This is the first image of Sagittarius A* (or Sgr A* for short), the supermassive black hole at the centre of our galaxy. PHOTO BY EHT COLLABORATION/NATIONAL SCIENCE FOUNDATION /Handout via REUTERS
WASHINGTON — Scientists on Thursday provided the first look at what they called the “gentle giant” lurking at the centre of our Milky Way galaxy, unveiling an image of a supermassive black hole that devours any matter wandering within its gargantuan gravitational pull.


The black hole – called Sagittarius A*, or Sgr A* – is only the second one ever to be imaged. The feat was accomplished by the same Event Horizon Telescope (EHT) international collaboration that in 2019 unveiled the first-ever photo of a black hole – that one residing at the heart of a different galaxy.

University of Arizona astronomer Feryal Ozel, at a news conference in Washington, hailed “the first direct image of the gentle giant in the centre of our galaxy,” showing a glowing ring of red, yellow and white surrounding a darker centre.

Sagittarius A* (pronounced Sagittarius “A” star) possesses 4 million times the mass of our sun and is located about 26,000 light-years – the distance light travels in a year, 9.5 trillion km – from Earth.


Black holes are extraordinarily dense objects with gravity so strong that not even light can escape, making viewing them extremely challenging.

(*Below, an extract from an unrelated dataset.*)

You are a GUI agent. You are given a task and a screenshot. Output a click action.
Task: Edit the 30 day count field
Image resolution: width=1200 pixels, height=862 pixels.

A black hole’s event horizon is the point of no return beyond which anything – stars, planets, gas, dust and all forms of electromagnetic radiation – gets dragged into oblivion.

Project scientists have looked for a ring of light – super-heated disrupted matter and radiation circling at tremendous speed at the edge of the event horizon – around a region of darkness representing the actual black hole. This is known as the black hole’s shadow or silhouette.

“This image shows a bright ring surrounding the darkness, the telltale sign of the shadow of the black hole,” Ozel said. “Light escaping from the hot gas swirling around the black hole appears to us as the bright ring. Light that is too close to the black hole – close enough to be swallowed by it – eventually crosses its horizon and leaves behind just a dark void in the centre.”


“It turned out to be a gentler, more cooperative black hole than we had hoped for in the past decade of simulating its environment,” Ozel added. “We love our black hole.”

The Milky Way is a spiral galaxy that contains at least 100 billion stars. Viewed from above or below it resembles a spinning pinwheel, with our sun situated on one of the spiral arms and Sagittarius A* located at the centre.

‘RAVENOUS BUT INEFFICIENT’
Harvard-Smithsonian Center for Astrophysics astrophysicist Michael Johnson called the black hole “ravenous but inefficient,” eating relatively little matter.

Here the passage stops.